I think it depends. If they try to make the FTR1200 (which is cool as its own thing ) into a sport-bike, I agree. It's too heavy, too under-powered, and the chassis will never compete with world-class superbikes. If they're willing to hire the right people and spend enough money, and start with a clean-sheet, there's no reason they can't make their own S1000RR.
But, with him even suggesting in the interview that it might be a V-Twin, I think it would be crazy to not buy the EBR designs and start with a bike that's 95% there already for far less money (based on the $500,000 minimum bid LAP seemed to be looking for) than it would take to develop from scratch.
It would be a little frustrating and baffling if they do create their own V-Twin sport bike when EBR was there for the taking as a cheap, cool starting point that has some racing experience, American heritage, built-in fan-base etc.
Who knows, maybe they'll even reconsider and and buy EBR as part of this apparent new interest in a sport-bike.

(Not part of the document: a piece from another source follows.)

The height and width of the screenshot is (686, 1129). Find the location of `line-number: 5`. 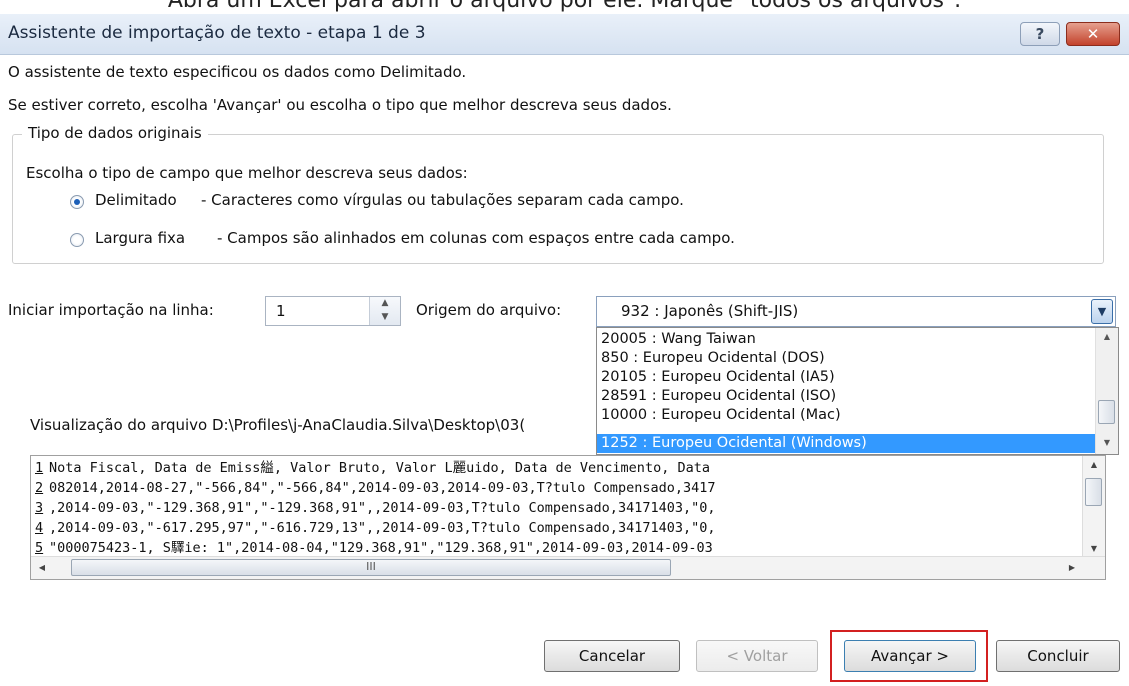

line-number: 5 is located at coordinates (40, 548).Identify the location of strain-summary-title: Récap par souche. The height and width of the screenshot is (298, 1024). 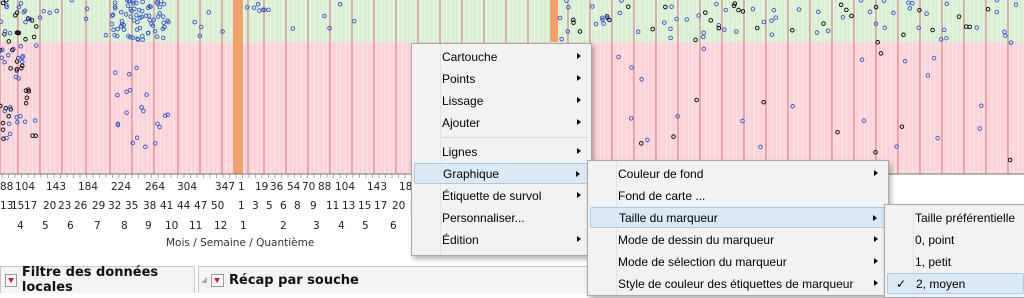
(294, 280). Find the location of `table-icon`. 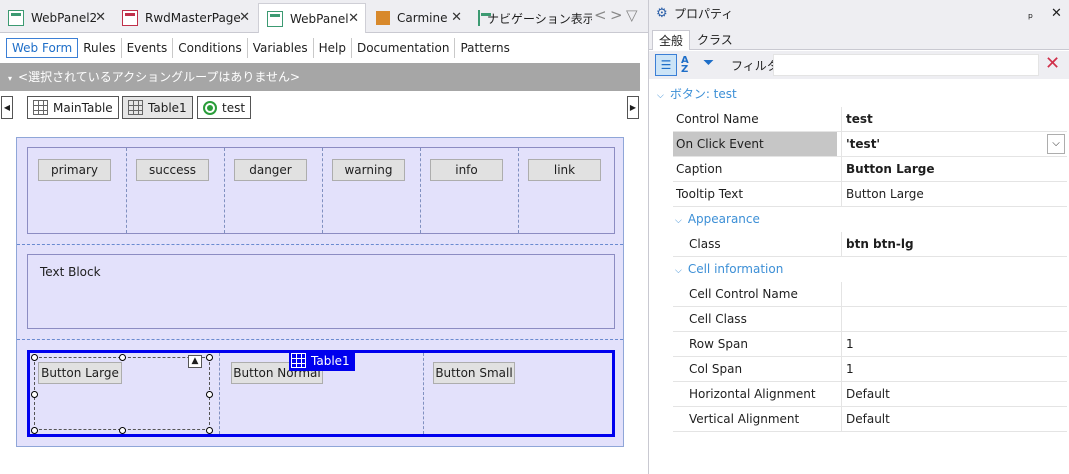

... or it could be a whole lot of nothing and they might do nothing more than continue to make the same cruisers they've always made with minor styling/performance revisions. I'll admit they've suckered me in the past and while they keep hinting thy're going to make a performance bike, they've gotten my hopes up only to unveil another cruiser on multiple occasions already.
Even the FTR 1200 isn't real yet, but the day they unveil a production bike, they'll have the best American bike on the market (by sad default).